Nessas situações, a remoção das próteses deixa de ser uma escolha estética e passa a ter caráter reparador, ou seja, torna-se um tratamento essencial à saúde da paciente.
O que diz a lei sobre o explante
Mesmo que a cirurgia inicial tenha sido estética, o plano de saúde é obrigado a cobrir o explante quando houver indicação médica e comprovação de que a manutenção das próteses representa risco à saúde.
Essa obrigação decorre de princípios previstos no Código de Defesa do Consumidor e no direito constitucional à saúde.

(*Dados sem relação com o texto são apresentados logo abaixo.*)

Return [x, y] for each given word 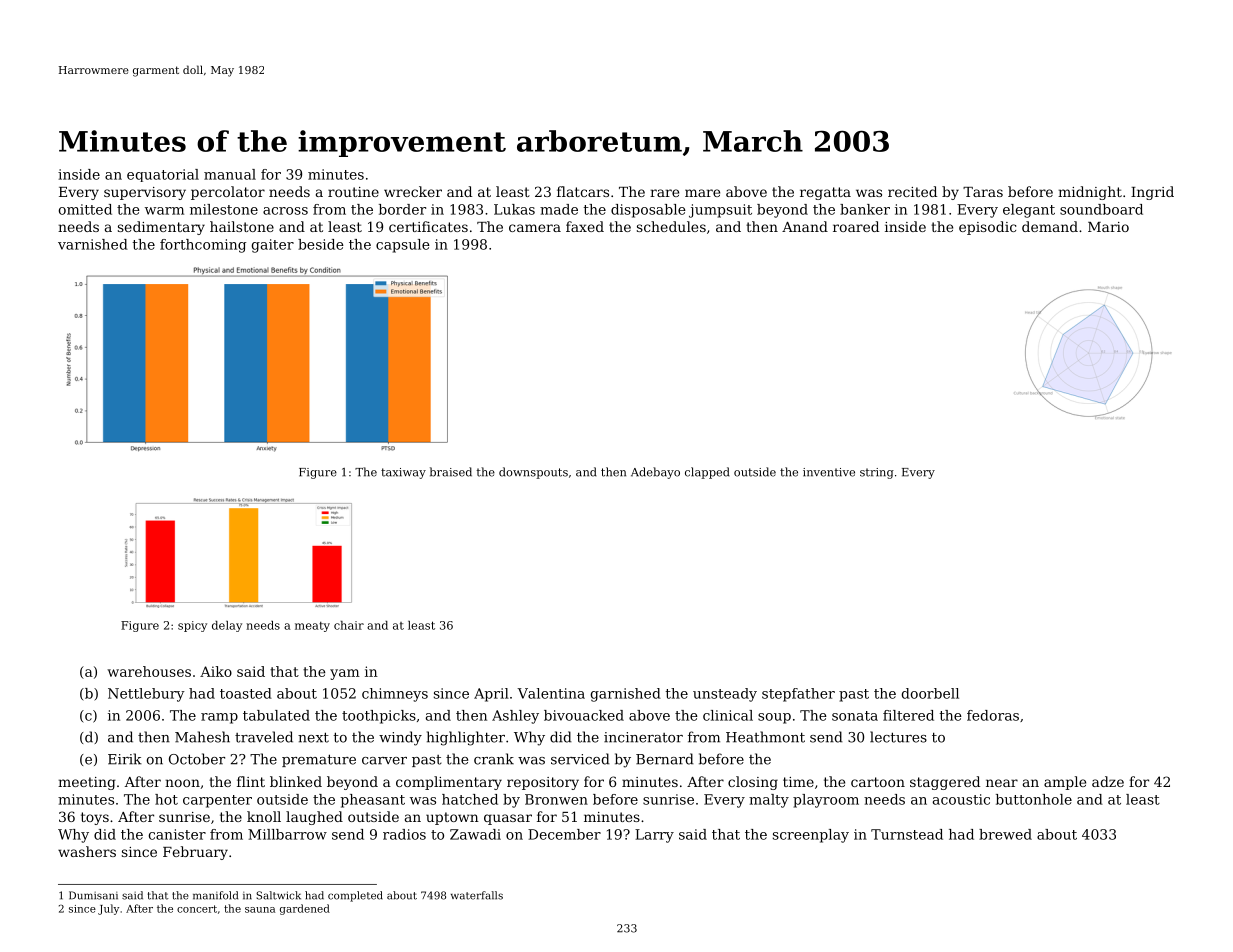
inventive [829, 472]
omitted [85, 209]
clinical [728, 715]
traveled [264, 737]
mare [702, 193]
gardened [305, 909]
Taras [983, 192]
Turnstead [907, 834]
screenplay [811, 836]
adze [1108, 781]
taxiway [403, 473]
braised [451, 472]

Passo a passo para solicitar a cobertura
📋 Para garantir a cobertura do explante, a paciente deve:
1️⃣ Reunir exames de imagem atualizados (ultrassonografia ou ressonância magnética).
2️⃣ Solicitar relatório médico detalhado, indicando o diagnóstico e a necessidade da cirurgia.

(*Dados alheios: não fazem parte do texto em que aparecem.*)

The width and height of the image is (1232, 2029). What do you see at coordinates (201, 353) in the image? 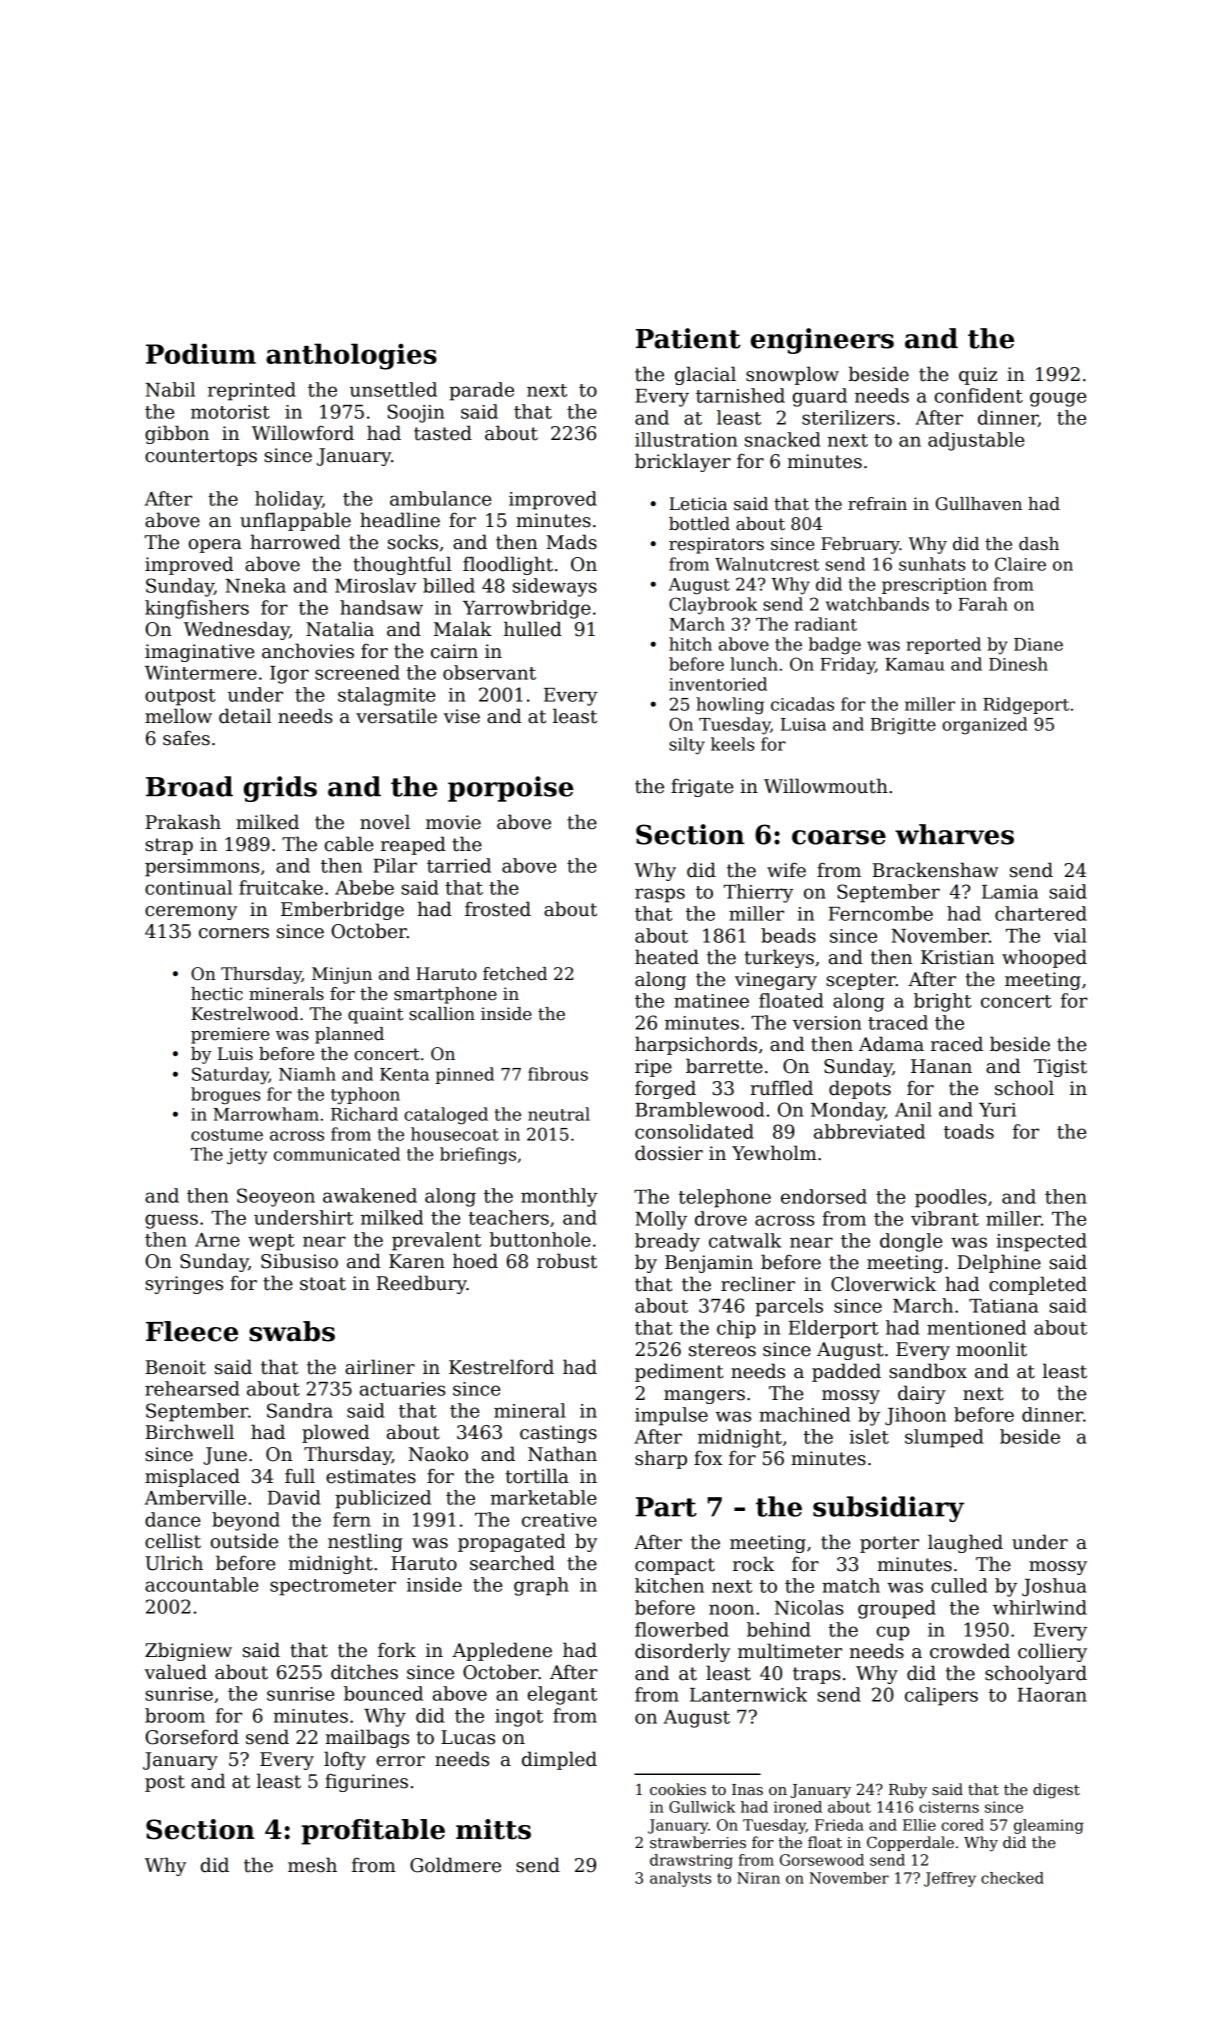
I see `Podium` at bounding box center [201, 353].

3️⃣ Enviar o pedido ao plano por e-mail, aplicativo ou protocolo oficial, e guardar o comprovante.
Caso o plano negue o procedimento, a paciente pode buscar orientação jurídica especializada, uma vez que a Justiça tem reconhecido o direito ao explante quando há risco clínico comprovado.
E quanto ao novo implante?
Em muitos casos, o plano também deve custear o implante reparador.
A legislação e a jurisprudência reconhecem o dever de cobertura para cirurgias plásticas reparadoras de mama, inclusive com colocação de novas próteses quando o explante é necessário por motivo médico.
⚖️ Mesmo que o primeiro implante tenha sido estético, o novo pode ter caráter reparador, assegurando à paciente o direito à reconstrução mamária completa.
Reflexão final
O direito à saúde deve prevalecer sobre a burocracia.
Quando há laudo médico fundamentado e risco comprovado, a paciente não pode ser privada do tratamento indicado.
Buscar informação e agir com orientação profissional é o caminho mais seguro para garantir a proteção dos seus direitos.